Como terapeutas não fazemos o programa, não escolhemos o caminho mas vamos juntos como participantes, não ignorando nossos próprios sentimentos; como facilitadores criando um clima que transmita segurança e oferecendo suporte e encorajamento para aqueles que quiserem correr o risco de mergulhar no até então desconhecido e conhecer mais da sua própria realidade. Entendo que quando a pessoa encontra um ambiente onde o que for dito será respeitado e aceito como uma expressão da sua verdade, ela terá mais liberdade para se expor , desnudando-se e percebendo se a realidade ali exposta faz parte da sua essência ou eram apenas situações internalizadas que não fazem sentido no seu viver. Pior ainda, além de não fazerem sentidos, são dinâmicas adquiridas ou impostas que trazem aprisionamento e sofrimento. Na exposição à pessoa tem a oportunidade de fazer contato consigo mesmo e no acolhimento ela pode experimentar a aceitação de si mesma se fortalecendo para se tornar cada vez mais autêntica e integrada em todos seus relacionamentos, inclusive consigo mesma.
Permitir que o grupo encontre seu melhor caminho significa acreditar que esta é a melhor forma de tratarmos com o que é mais emergente e importante para o grupo e para cada um dos seus participantes.
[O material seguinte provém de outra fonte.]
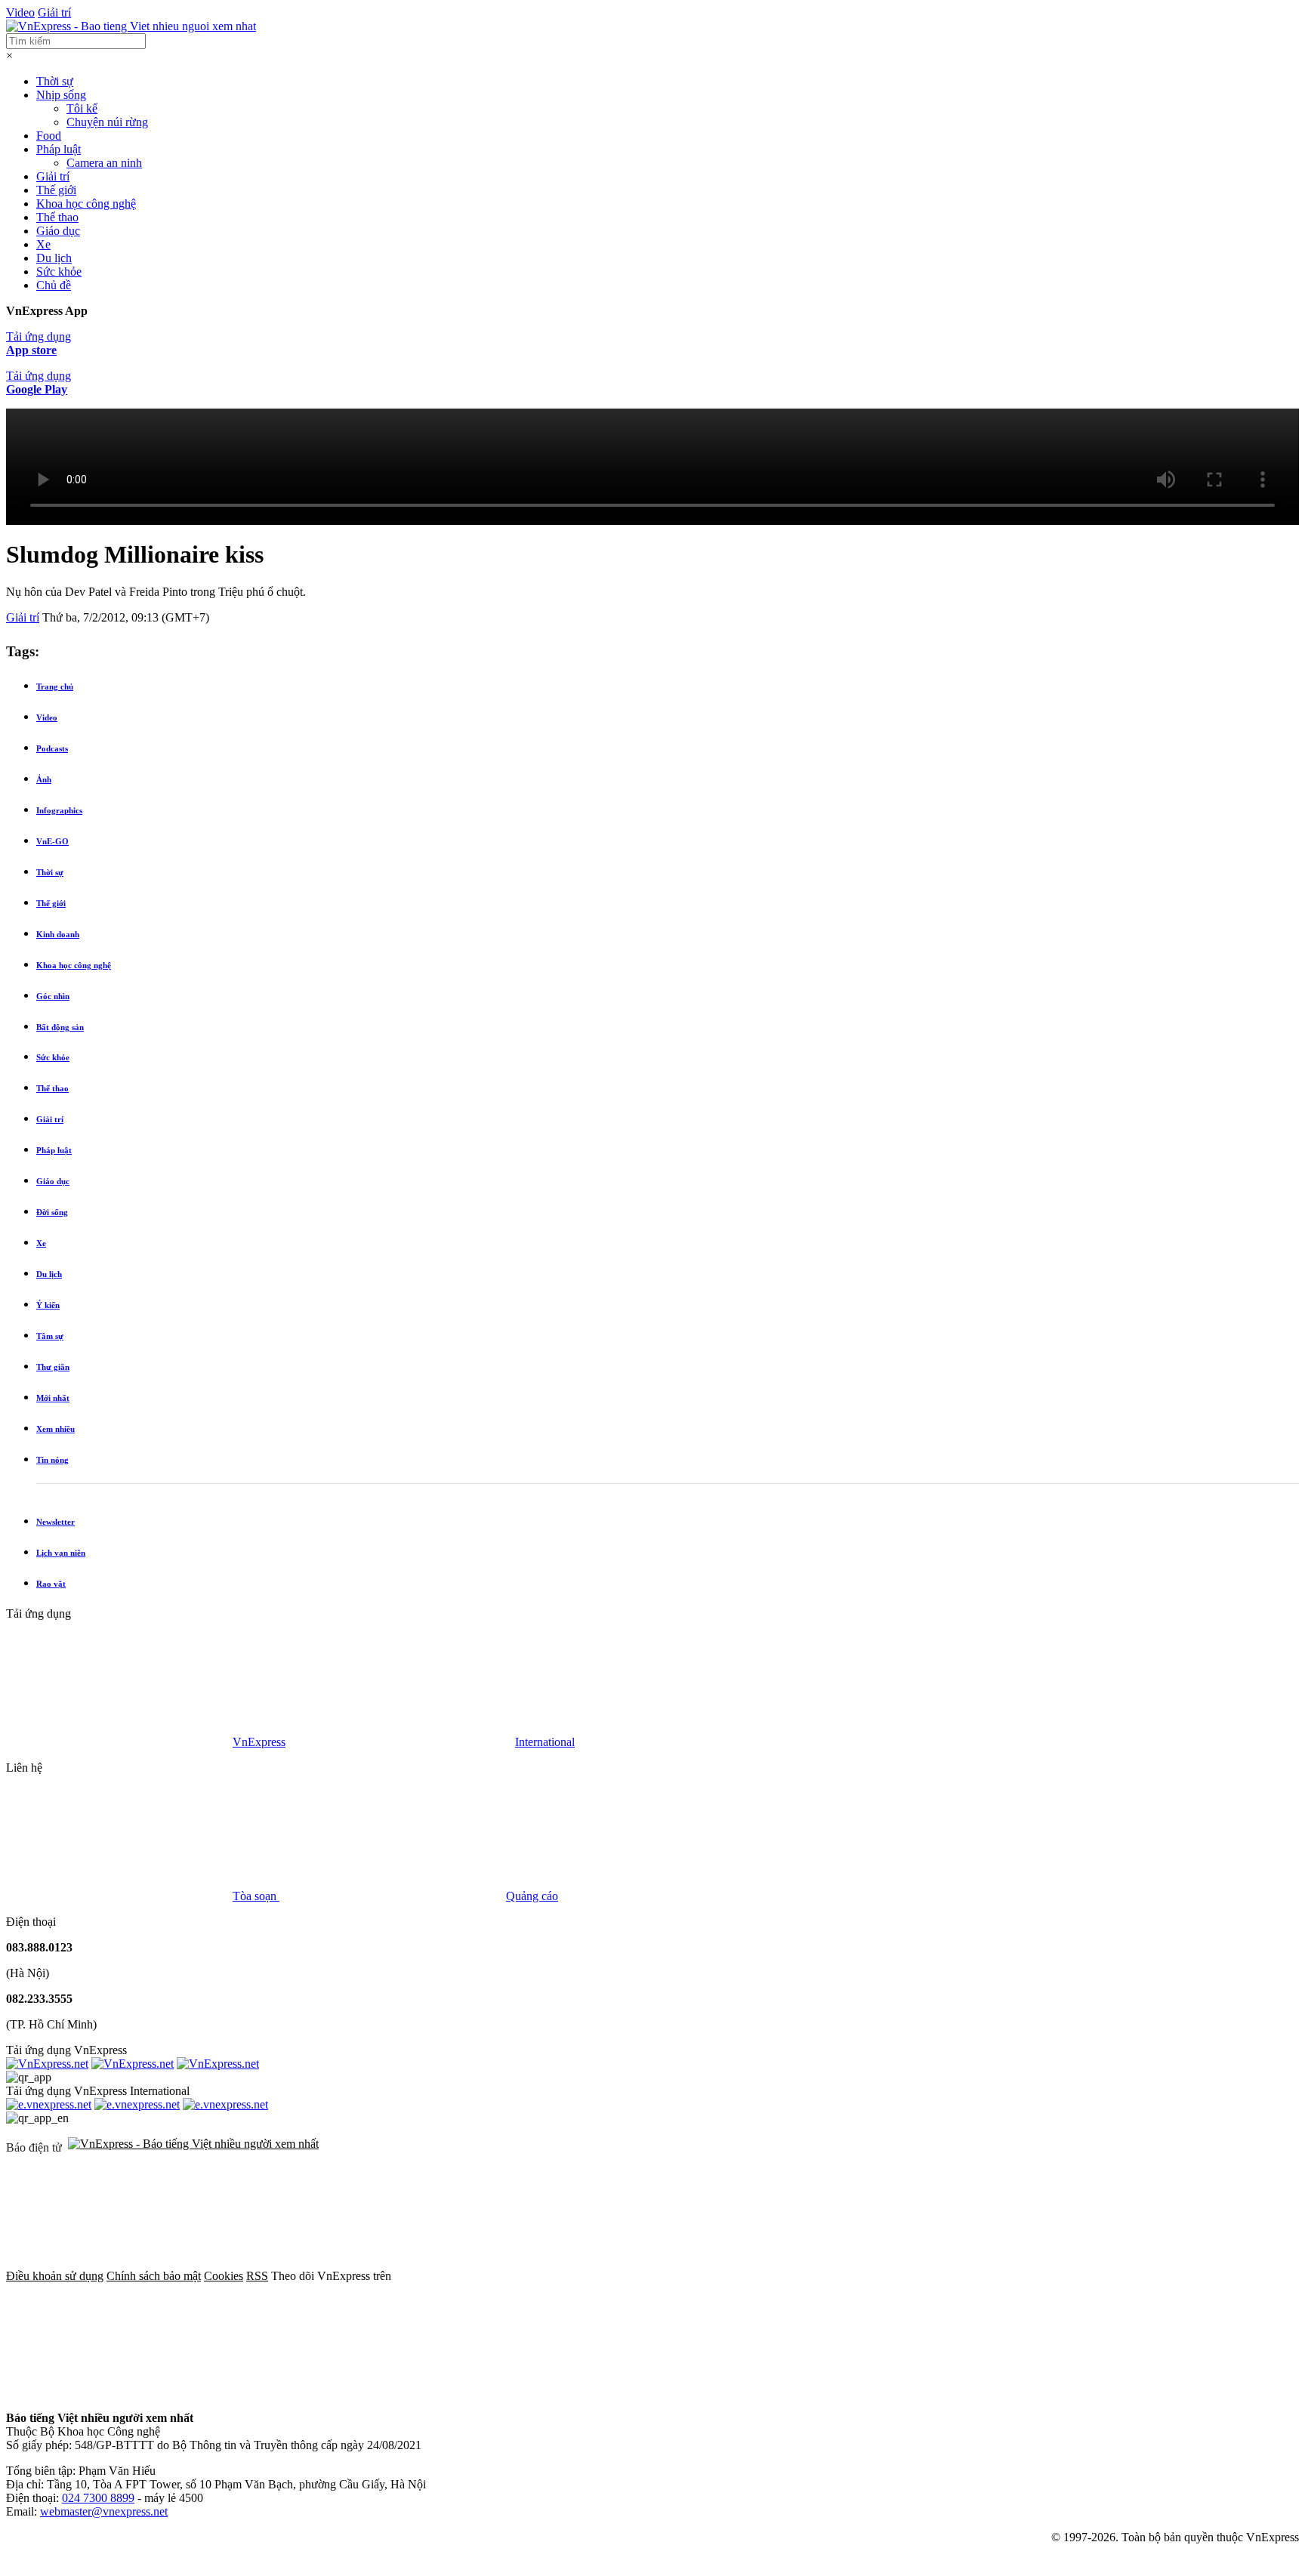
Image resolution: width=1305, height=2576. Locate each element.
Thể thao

Não estou invalidando as dinâmicas e vivências preparadas por antecipação. Apenas, entendo que quando o programa é planejado apenas pelos profissionais que estão na função de psicoterapeutas a possibilidade do participante entrar e sair sem um contato profundo com a sua real necessidade é maior. Não esquematizar um programa também não significa que o psicoterapeuta é omisso e desprovido da capacidade de usar qualquer técnica quando for necessário e de forma espontânea. Todo o grupo pode participar de uma forma terapêutica mas cabe ao facilitador promover os recursos disponíveis para um movimento terapêutico do grupo. Isto significa que qualquer conduta usada de forma espontânea e democrática, respeitando o caminho que o grupo escolheu é proveitosa.
Desta forma, o programa do Grupo de Encontro pode ser você. Desde que você queira experimentar!